The second payload tries to write to the Flash BIOS. Due to what may be an unintended feature of this code, BIOSes that can be successfully written to by the virus have critical boot-time code replaced with junk. This routine only works on some machines. Much emphasis has been put on machines with motherboards based on the Intel 430TX chipset, but by far the most important variable in CIH's success in writing to a machine's BIOS is the type of Flash ROM chip in the machine. Different Flash ROM chips (or chip families) have different write-enable routines specific to those chips. CIH makes no attempt to test for the Flash ROM type in its victim machines, and has only one write-enable sequence.

For the first payload, any information that the virus has overwritten with zeros is lost. If the first partition is FAT32, and over about one gigabyte, all that will get overwritten is the MBR, the partition table, the boot sector of the first partition and the first copy of the FAT of the first partition.
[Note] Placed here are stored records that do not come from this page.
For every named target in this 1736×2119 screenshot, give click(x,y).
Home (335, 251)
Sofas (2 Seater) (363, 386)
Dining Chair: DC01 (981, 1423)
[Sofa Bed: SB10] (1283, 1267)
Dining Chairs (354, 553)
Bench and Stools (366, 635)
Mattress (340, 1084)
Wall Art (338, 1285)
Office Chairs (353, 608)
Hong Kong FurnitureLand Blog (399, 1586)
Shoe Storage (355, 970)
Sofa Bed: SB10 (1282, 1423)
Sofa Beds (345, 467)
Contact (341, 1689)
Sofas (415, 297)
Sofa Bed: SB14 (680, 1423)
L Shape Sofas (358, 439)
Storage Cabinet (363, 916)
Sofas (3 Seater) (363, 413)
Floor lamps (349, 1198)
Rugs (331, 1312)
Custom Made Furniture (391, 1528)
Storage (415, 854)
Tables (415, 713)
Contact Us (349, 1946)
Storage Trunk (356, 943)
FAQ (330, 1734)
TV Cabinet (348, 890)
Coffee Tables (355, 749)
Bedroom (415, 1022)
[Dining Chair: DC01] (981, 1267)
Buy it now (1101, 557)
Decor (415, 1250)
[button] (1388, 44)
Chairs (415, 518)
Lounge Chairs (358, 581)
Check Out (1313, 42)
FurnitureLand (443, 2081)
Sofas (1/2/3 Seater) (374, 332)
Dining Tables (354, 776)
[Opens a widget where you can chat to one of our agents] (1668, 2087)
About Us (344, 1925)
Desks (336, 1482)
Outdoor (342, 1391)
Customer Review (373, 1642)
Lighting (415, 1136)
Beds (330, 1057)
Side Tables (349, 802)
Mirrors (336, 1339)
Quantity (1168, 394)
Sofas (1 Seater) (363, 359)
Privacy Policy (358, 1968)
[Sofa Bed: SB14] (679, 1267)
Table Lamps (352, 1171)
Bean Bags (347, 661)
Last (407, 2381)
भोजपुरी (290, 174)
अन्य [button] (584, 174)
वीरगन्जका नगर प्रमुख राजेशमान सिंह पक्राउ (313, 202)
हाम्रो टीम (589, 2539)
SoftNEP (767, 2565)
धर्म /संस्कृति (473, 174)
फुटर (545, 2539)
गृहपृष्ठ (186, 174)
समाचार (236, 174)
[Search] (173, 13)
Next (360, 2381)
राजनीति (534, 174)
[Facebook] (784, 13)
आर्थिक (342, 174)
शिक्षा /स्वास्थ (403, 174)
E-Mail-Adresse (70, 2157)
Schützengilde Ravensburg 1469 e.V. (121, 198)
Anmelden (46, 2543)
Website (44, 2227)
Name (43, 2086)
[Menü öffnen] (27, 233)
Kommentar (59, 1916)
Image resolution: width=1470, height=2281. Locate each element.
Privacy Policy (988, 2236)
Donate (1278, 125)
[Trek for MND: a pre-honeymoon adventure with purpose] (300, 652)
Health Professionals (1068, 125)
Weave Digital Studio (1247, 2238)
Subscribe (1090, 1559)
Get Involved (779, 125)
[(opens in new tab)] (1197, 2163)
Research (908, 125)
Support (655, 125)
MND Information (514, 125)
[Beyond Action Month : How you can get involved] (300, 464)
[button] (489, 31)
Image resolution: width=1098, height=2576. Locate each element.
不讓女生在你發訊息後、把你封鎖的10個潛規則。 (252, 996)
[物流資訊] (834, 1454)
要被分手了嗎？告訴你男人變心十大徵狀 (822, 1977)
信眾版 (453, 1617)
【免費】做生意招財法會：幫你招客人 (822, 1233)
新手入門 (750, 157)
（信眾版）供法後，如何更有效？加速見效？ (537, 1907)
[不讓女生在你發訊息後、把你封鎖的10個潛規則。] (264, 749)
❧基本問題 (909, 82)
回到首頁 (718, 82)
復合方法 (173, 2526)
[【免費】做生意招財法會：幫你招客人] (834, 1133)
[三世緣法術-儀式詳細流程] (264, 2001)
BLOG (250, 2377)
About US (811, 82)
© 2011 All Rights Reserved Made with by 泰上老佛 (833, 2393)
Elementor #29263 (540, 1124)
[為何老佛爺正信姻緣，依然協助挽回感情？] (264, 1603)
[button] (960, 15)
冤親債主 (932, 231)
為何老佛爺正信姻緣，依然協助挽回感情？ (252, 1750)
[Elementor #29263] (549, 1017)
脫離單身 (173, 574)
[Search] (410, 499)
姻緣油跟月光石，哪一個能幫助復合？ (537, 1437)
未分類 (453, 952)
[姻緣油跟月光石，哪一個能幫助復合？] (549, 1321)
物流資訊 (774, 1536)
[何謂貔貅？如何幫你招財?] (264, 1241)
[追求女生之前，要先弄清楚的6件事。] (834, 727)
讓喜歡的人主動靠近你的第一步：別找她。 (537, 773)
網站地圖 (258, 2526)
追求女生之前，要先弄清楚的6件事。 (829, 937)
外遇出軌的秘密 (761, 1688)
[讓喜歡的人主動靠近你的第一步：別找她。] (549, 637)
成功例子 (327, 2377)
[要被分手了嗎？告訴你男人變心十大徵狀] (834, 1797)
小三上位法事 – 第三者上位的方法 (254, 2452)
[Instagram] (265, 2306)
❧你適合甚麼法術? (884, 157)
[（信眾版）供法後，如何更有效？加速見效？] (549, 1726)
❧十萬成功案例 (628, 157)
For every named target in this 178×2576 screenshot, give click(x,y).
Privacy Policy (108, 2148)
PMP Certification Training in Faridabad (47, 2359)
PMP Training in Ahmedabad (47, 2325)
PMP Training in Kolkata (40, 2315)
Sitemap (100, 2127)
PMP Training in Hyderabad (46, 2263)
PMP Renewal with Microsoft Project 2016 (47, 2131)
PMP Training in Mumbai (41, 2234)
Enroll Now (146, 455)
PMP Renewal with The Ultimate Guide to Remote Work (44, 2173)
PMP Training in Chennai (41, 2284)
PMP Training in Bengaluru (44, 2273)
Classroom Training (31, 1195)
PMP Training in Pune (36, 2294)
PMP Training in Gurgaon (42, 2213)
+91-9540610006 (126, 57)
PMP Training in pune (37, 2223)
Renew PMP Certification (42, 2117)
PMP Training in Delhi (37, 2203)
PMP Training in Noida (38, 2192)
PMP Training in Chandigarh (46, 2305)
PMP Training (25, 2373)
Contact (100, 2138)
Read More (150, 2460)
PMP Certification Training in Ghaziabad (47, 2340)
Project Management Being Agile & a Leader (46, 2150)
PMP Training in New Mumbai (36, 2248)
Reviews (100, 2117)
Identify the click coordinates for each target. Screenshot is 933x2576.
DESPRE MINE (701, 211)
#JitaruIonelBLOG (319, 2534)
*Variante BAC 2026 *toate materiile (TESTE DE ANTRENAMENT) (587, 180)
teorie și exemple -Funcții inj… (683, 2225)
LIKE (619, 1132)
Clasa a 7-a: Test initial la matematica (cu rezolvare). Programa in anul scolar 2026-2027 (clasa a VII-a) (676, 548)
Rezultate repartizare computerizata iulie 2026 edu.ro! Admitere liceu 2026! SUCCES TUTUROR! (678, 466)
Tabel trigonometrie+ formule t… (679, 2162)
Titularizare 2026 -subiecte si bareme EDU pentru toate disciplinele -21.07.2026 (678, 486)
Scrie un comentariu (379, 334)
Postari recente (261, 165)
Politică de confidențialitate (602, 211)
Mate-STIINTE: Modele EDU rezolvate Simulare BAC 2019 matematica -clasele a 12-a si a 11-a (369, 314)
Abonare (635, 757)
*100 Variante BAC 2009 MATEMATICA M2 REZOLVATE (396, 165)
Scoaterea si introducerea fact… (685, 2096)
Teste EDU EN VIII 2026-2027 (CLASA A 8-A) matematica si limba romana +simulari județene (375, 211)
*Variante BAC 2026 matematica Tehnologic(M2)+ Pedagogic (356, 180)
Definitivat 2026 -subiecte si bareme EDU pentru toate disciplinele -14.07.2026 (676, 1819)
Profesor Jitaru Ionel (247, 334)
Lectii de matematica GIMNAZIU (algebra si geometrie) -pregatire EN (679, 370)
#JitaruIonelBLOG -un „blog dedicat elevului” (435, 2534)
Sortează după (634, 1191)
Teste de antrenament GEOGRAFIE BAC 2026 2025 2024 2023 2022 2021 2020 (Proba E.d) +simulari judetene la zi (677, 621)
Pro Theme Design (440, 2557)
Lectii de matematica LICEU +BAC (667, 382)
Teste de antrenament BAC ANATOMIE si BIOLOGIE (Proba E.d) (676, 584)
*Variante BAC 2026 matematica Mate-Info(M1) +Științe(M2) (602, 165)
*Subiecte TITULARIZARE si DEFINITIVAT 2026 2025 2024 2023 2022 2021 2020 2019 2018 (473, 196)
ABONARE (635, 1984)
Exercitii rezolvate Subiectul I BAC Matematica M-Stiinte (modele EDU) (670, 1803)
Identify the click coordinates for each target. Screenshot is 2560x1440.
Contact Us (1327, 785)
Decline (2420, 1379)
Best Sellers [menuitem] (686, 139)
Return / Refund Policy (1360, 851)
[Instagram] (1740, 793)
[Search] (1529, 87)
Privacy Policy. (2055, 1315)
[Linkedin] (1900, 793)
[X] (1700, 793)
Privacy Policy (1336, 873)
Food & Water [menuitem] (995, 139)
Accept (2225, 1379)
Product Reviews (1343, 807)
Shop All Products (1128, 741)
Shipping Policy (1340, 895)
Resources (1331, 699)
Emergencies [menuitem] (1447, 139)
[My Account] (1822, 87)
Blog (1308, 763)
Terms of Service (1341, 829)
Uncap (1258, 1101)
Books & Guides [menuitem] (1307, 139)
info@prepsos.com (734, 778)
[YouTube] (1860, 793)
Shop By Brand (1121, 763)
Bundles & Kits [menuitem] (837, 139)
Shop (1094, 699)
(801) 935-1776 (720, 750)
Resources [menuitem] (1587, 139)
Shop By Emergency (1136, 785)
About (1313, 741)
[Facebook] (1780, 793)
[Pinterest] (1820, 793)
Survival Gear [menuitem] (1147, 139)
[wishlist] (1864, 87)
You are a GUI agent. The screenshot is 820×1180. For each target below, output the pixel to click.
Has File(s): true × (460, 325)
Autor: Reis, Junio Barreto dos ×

The MBR and boot sector can simply be replaced with copies of the standard versions, the partition table can be rebuilt by scanning over the entire drive and the first copy of the FAT can be restored from the second copy. This means a complete recovery with no loss of user data can be performed automatically by a tool like Fix CIH

If the first partition is not FAT32 or is smaller than 1GB the bulk of user data on that partition will still be intact but without the root directory and FAT it will be difficult to find it especially if there is significant fragmentation.

If the second payload goes off without a hitch, the computer will not start at all. A technician is required to reprogram or replace the Flash BIOS chip, as most systems that CIH can affect predate BIOS restoration features or you can buy a new computer.

CIH v1.2/CIH.1103

This variant is the most common one and activates on April 26. It contains the string: CIH v1.2 TTIT.

CIH v1.3/CIH.1010A and CIH1010.B

This variant also activates on June 26. It contains the string: CIH v1.3 TTIT.

CIH v1.4/CIH.1019

This variant acts on the 26th of any month. It is still in the wild, although it is not that common. It contains the string CIH v1.4 TATUNG.

CIH.1049

This variant activates on August 2 instead of April 26.

CIH.110664

This is a minor, fairly recent variation that appeared on December 2002.

CIH.110007

The CIH got a new look, while scanning the security holes inside the Windows Networks. Windows XP became prone to it when some people disliked the windows validation tool. CIH caused IP Conflicts, Font removal, System Netbios Conflicts on the many windows xp/server systems. From a report by astalavista group, this can infect network systems because many anti-virus software are unaware of this type of virus, and it actually does not harm a system, but prompt conflicts on port 139 of the windows systems.

Removal

Most antivirus software will recognize and remove CIH. However, CIH has a lasting legacy even after infected files have been cleaned, whether or not the payload was delivered. Due to its infection mechanism, most antivirus software can deactivate the virus but cannot completely clean infected files. This has certain ramifications. First, infected files cannot be restored to their original state, and will therefore produce different hashes or checksums than the original file, which could cause the file to fail integrity checks. Secondly, because the virus signature is still present within the file, the antivirus software will continue to flag infected files, usually as "CIH (inactive)" or some variation thereof. The only way to be completely rid of CIH remnants is to replace the affected files with copies of untouched originals. For systems that were thoroughly infected, this likely entails a complete reinstallation of the operating system and software.

References

To remove the Virus Win.CIH, try not to boot the computer, if the user boots the computer, the virus will immediately crash the hard drive.